» **Records for the task**:
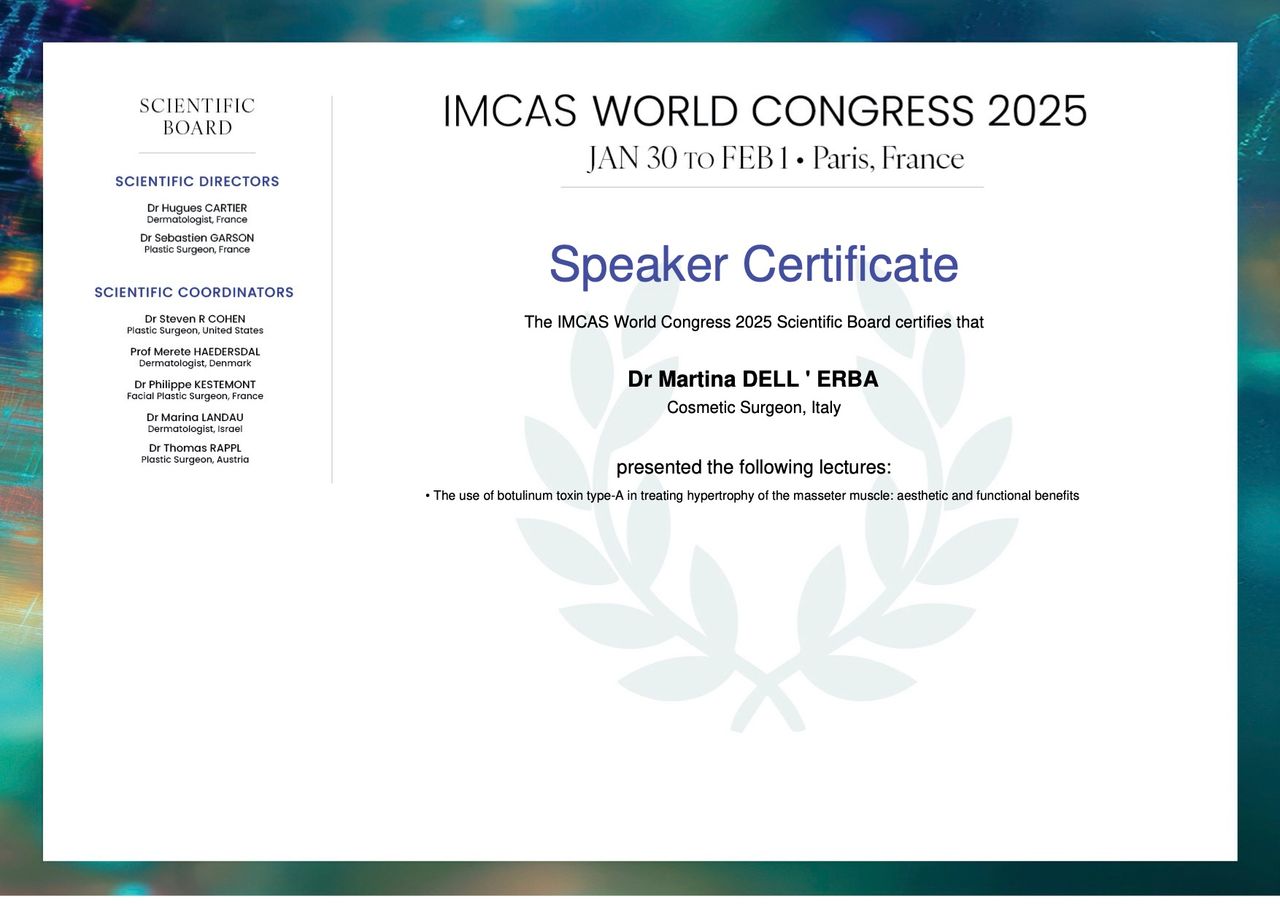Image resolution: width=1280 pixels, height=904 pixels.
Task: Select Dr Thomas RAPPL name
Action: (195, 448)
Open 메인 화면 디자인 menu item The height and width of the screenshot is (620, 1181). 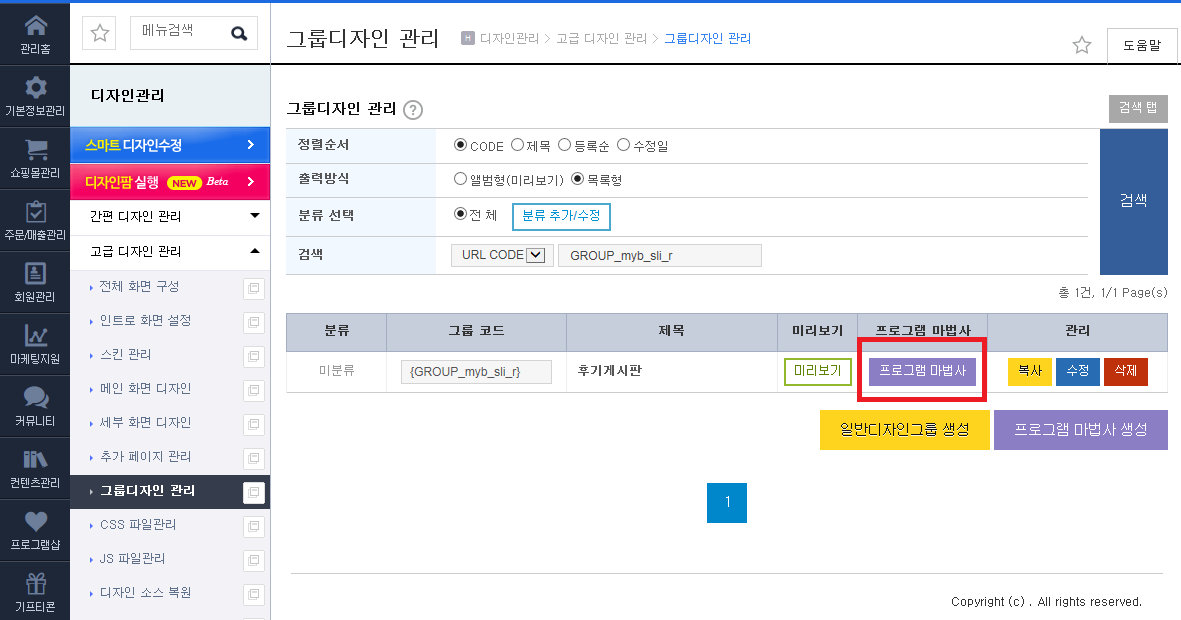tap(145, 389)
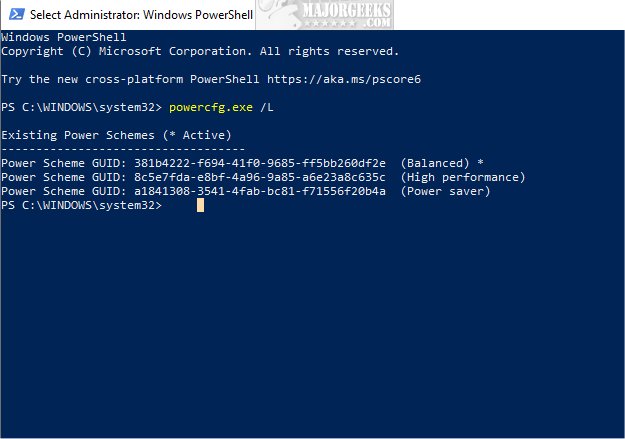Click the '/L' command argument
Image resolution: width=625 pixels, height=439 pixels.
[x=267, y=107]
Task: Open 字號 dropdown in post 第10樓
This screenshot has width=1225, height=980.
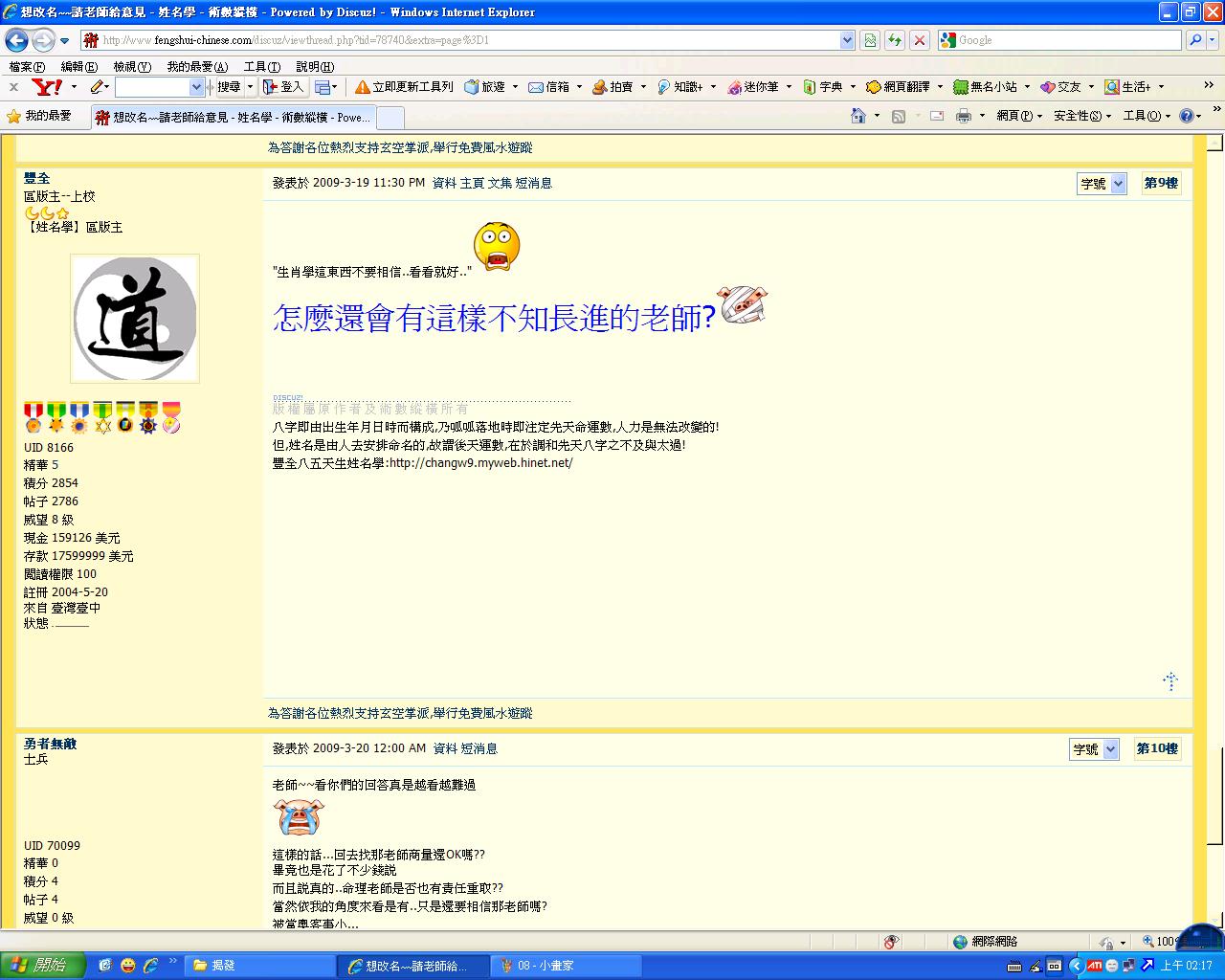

» **Activity**: Retype precisely, and only, the lines from the one holding "Task: Open 字號 dropdown in post 第10樓" through the final line of the data above, with the pictures omitted.

» **Response area**:
Task: Open 字號 dropdown in post 第10樓
This screenshot has width=1225, height=980.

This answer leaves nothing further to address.